Antoine Roquentin, um homem culto e experiente, guia-nos na sua descomplicada vida em Bouville e na sua tentativa de escrever a biografia do marquês de Rollebon. É neste curto percurso de Roquentin que conhecemos a solidão profunda em que vive e o vazio dos seus dias, preenchidos por visitas à biblioteca para escrever o seu livro e por curtos mas intensos encontros com seus conhecidos, com quem trava profundas discussões sobre algumas das questões mais marcantes do existencialismo. É tanto na sua solidão como nos momentos em que está acompanhado que mergulhamos numa reflexão intelectual intensa sobre a condição existencial.

Da primeira à última página, acompanhamos as deambulações intelectuais de Roquentin: o que é a existência (que, por ser gratuita, exclui qualquer tipo de aceitação por parte de quem existe); como se encara a existência; e como se existe. Desengane-se quem pense que as reflexões estão cheias de frases longas e incompreensíveis, de raciocínios complicados ou de termos aborrecidos. A filosofia estende-se ao fundo desta obra que se caracteriza por pensamentos e diálogos simples e autênticos, cheios de substância e de ideias que certamente deixarão o leitor a reflectir sobre esta corrente filosófica.

Para cativar a atenção do leitor e para melhor expor as ideias abordadas, Sartre encontra uma série de correntes e conceitos que ajudarão a tornar mais inteligível e a facilitar a percepção de aquilo que pretende explicar.

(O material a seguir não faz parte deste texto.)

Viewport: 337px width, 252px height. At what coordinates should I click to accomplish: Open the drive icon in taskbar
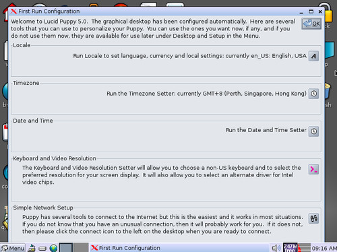click(42, 249)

A dada altura, Roquentin encontra-se com uma personagem com que lida ao longo da história, o AutoDidacta, e mergulha numa discussão sobre o que é o humanismo. É com base nesta orientação filosófica, contraditória ao existencialismo, que se consegue entrar ainda melhor na mente do nosso protagonista e ver o mundo com os seus olhos. Reduzindo o humanismo a uma filosofia que se baseia nas capacidades humanas, Roquentin em simultâneo expõe o existencialismo como uma filosofia niilista e antropófoba. É também com um encontro com a sua amiga Anny, com quem tem um passado em comum e com a qual não consegue antever um futuro, que Roquentin se apercebe o que é a existência definitiva e a (des)importância das existências entre as pessoas. Acerca da música, por exemplo, Roquentin tem também uma visão muito redutora: no existencialismo de Sartre, a música é apenas um escape para a existência penosa de cada um. Experienciando isso, o protagonista afirma que há uma relação de causa-efeito quando as pessoas ouvem música, visto conseguirem experienciar uma série de emoções que a sua existência, só por si, não consegue.

A consciência do próprio está profundamente ligada ao pensamento de Descartes: “Penso, logo existo” porque, sem pensamento, não há existência. Mas, se a alienação é um pensamento per se, então não é possível fugir-se à existência. E é precisamente aqui que identificamos a “náusea” que Roquentin sente ao longo da sua história: a consciência da sua falta de liberdade.